もっと詳しく

Volvo Cars is investigating a cybersecurity breach and theft of a limited amount of the company’s research and development data. The data breach was reported Friday by the Swedish automaker.

The company said one of its file repositories had been illegally accessed by a third party. Investigations have revealed that a “limited amount of the company’s R&D property has been stolen during the intrusion,” the company said in a statement Friday.

Despite the limited amount, there may be an impact on the company’s operation, Volvo Cars said. without providing more details on the size of the breach or what was stolen. A Volvo spokesperson also declined to provide more information.

The company is working with an independent third-party researcher to investigate the property theft.

Volvo said it implemented security countermeasures, including steps to prevent further access to its property and notified relevant authorities after it detected the unauthorized access.

It appears that the theft was targeting company R&D data, not customer information.

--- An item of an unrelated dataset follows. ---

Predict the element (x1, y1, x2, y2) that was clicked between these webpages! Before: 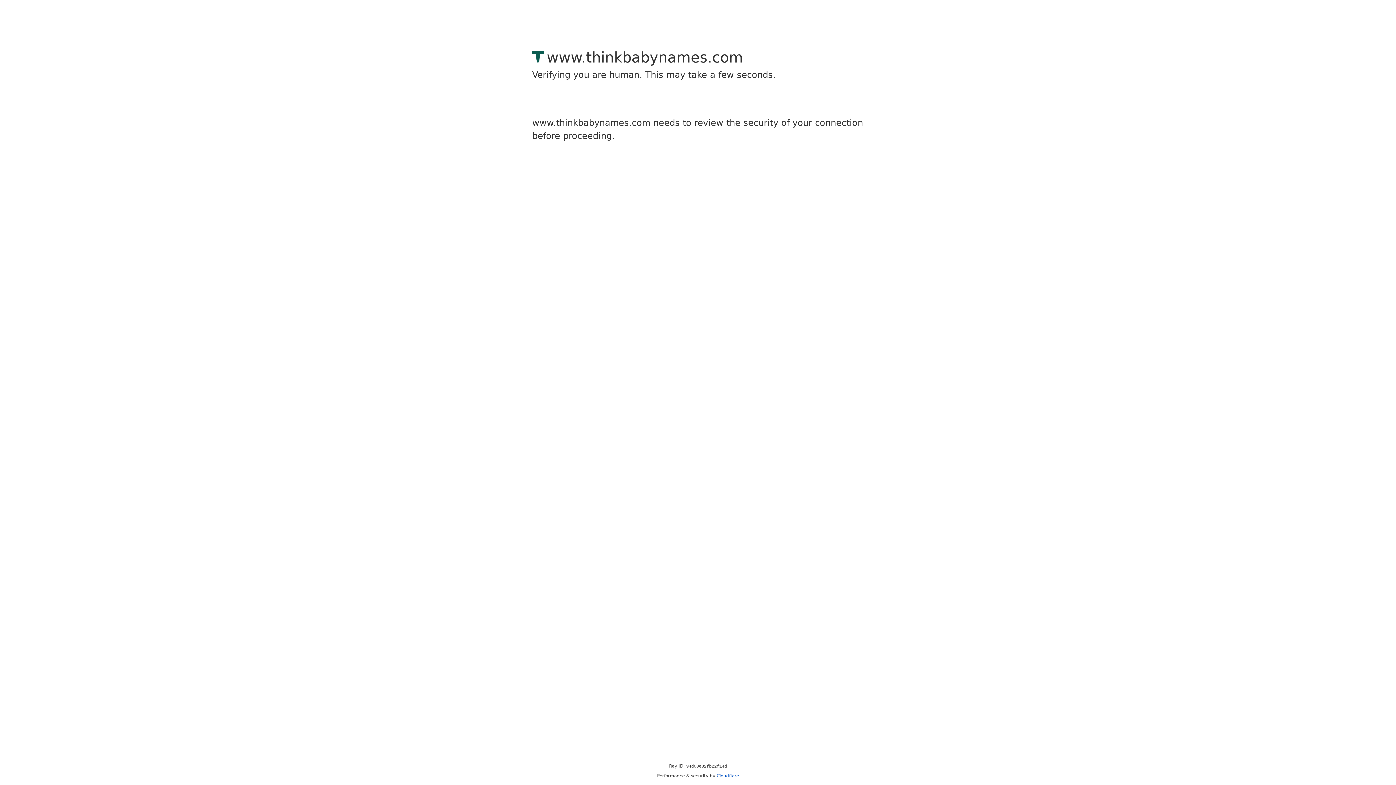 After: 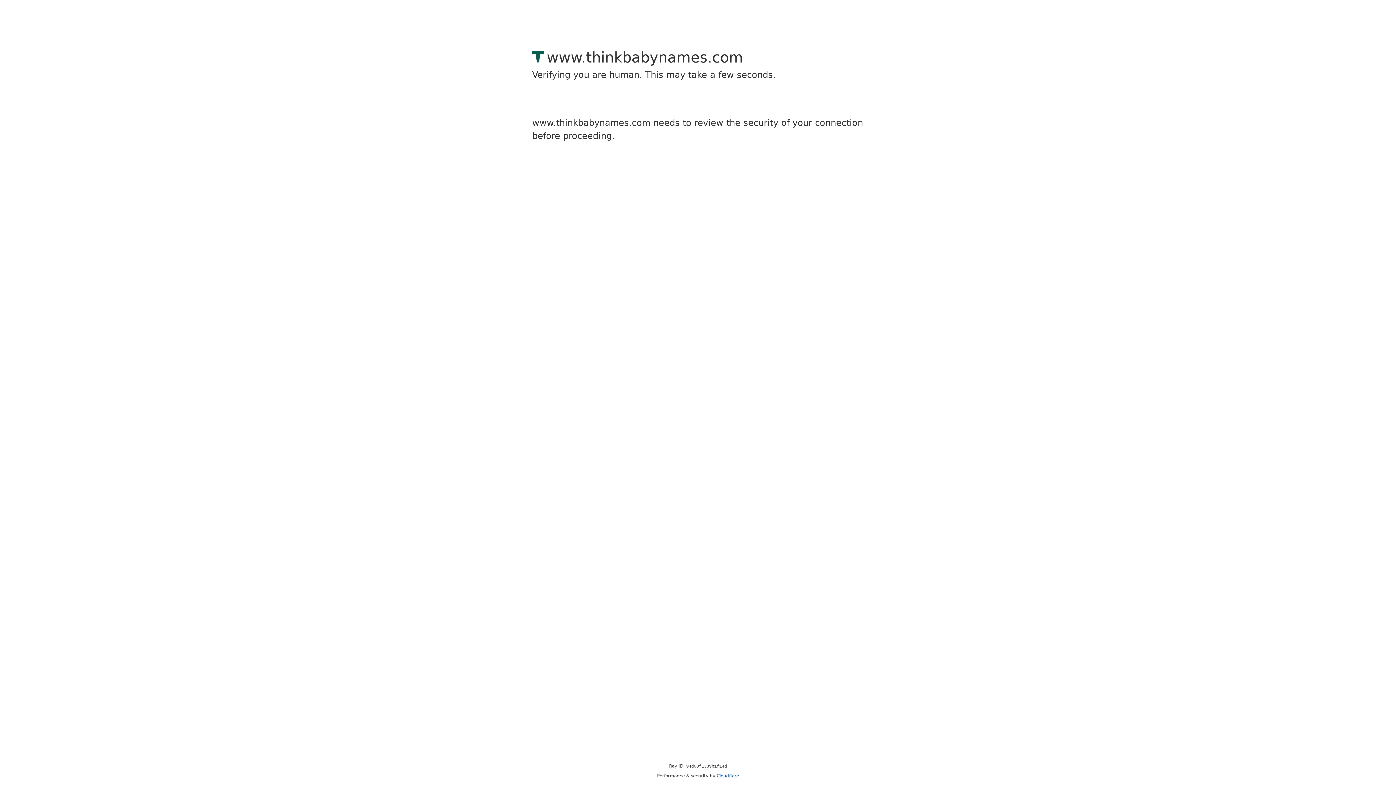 Action: bbox: (716, 773, 739, 778) label: Cloudflare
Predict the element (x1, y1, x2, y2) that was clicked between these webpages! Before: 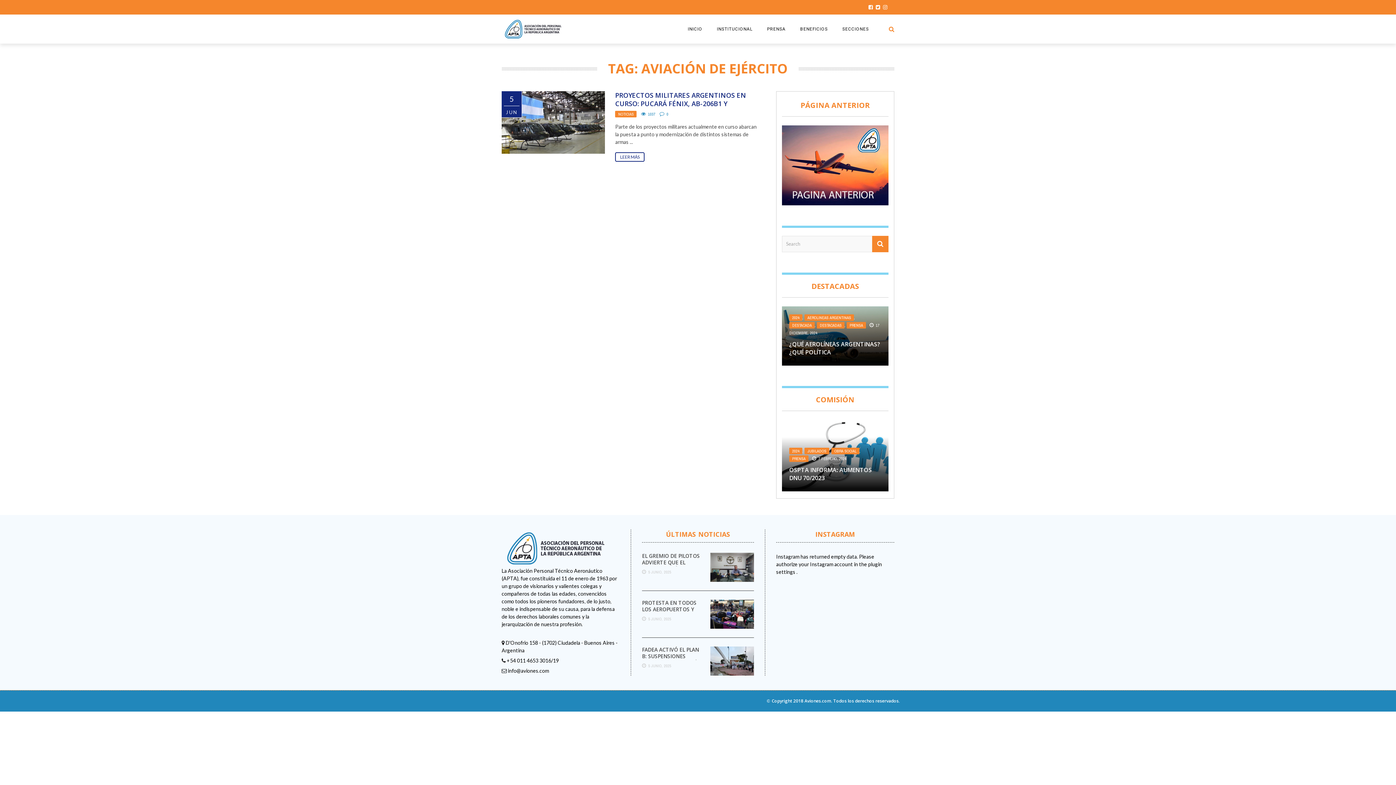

Volvo said it “does not see, with currently available information, that this has an impact on the safety or security of its customers’ cars or their personal data.”

The media outlet Inside-it, which was the first to report the breach, found a screenshot on the dark web that showed Volvo’s data was released on the website of a ransomware gang called Snatch.

A report released in fall 2021 by digital risk protection company CybelAngel found that the automotive industry is at severe risk of ransomware attacks due to the availability of hundreds of thousands of exposed credentials online.

The company’s six-month investigation of automotive companies found that highly sensitive information was leaked, including trade secrets, personally identifiable information, blueprints of engines and production facilities, confidential agreements, human resources documents and more. The company concluded that the these leaks occurred due to employee internal threats and external security weaknesses across the automotive supply chain.